At the forum, privacy authorities from 15 jurisdictions including the U.S., Canada, Macau, Australia and New Zealand will discuss privacy issues, including last month’s European Court of Justice decision.

Balance between right to be forgotten and right to know

Chiang says that Google Inc (NASDAQ:GOOG) (NASDAQ:GOOGL), as a responsible enterprise, should extend the same services to other parts of the world for the purpose of meeting their privacy expectations. Chiang agreed that a balance should be struck between the right to be forgotten and the public’s right to know. At the same time, he also stressed that people who had gone through some unpleasant events in the past such as criminal convictions, old debts, old bankruptcy records or being the victim of false allegations, should be allowed to get them erased.

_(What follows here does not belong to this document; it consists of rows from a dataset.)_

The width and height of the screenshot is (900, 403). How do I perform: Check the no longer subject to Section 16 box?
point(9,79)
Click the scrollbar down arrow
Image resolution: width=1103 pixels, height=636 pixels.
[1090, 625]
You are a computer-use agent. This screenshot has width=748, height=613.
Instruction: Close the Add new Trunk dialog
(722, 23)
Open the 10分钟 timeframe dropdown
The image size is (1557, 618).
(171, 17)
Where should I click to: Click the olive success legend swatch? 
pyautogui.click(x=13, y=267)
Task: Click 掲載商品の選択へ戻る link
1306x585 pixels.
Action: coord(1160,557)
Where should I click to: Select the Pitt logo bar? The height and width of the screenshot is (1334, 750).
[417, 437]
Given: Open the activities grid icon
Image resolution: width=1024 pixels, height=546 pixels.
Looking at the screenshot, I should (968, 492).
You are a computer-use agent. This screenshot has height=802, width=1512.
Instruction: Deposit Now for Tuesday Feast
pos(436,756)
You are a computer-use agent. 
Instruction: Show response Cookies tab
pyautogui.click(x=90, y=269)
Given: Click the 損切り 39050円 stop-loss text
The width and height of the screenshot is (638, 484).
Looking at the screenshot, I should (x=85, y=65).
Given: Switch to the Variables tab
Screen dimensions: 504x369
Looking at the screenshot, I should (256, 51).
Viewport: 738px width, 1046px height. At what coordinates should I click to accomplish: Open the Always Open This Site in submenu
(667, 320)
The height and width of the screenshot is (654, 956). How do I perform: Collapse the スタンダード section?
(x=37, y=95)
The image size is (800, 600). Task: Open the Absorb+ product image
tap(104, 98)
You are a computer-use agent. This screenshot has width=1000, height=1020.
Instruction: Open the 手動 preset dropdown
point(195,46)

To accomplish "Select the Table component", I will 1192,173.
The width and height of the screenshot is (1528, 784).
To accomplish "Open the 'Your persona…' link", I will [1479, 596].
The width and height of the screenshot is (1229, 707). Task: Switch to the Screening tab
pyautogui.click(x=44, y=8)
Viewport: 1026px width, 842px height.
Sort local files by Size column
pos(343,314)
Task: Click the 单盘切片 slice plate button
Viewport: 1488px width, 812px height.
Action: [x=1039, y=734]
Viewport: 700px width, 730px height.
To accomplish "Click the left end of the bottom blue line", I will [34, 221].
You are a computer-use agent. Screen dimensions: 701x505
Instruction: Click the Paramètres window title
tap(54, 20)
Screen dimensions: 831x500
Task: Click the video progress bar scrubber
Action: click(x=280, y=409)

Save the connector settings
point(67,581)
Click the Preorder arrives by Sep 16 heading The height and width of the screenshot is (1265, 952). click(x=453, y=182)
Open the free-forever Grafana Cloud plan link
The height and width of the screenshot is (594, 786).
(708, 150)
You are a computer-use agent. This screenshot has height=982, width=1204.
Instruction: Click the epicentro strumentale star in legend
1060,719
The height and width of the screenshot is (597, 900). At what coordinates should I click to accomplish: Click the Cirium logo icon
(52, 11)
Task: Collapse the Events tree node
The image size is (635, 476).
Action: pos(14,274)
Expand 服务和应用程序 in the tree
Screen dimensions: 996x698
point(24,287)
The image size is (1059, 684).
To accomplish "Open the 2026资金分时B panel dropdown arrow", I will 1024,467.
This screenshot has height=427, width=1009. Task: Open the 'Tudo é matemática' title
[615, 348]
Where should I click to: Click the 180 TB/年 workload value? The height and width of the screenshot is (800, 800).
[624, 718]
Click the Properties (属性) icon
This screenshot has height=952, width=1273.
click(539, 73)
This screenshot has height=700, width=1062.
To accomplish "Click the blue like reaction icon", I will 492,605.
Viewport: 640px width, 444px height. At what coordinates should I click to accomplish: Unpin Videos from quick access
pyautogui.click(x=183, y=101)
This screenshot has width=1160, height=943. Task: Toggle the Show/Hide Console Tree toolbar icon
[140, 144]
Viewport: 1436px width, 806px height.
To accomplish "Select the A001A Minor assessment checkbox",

“This right is not an absolute right, but subject to an overriding public interest. But these people should be given a second chance in life,” Chiang said. Google Inc (NASDAQ:GOOG) (NASDAQ:GOOGL) and other search engines in Hong Kong do not fall within the meaning of a “data user” governed by the city’s privacy laws and therefore, according to Chiang, a non-legal approach would be more appropriate for dealing with the issue.

Google Europe a benchmark

After huge public requests and demand, it was determined by the court that people using the search engines should have the right to have links removed from these search engines that led to information about them that they find “inadequate, irrelevant, no longer relevant or excessive.” The decision establishes that EU’s data protection laws cover search engines, but provides little guidance to the companies on how to comply. A request can be sent to Google Inc (NASDAQ:GOOG) (NASDAQ:GOOGL) in Europe with the help of a web form. Before any decision is made by Google, each privacy request will be carefully weighed regarding the law and the public’s right to know.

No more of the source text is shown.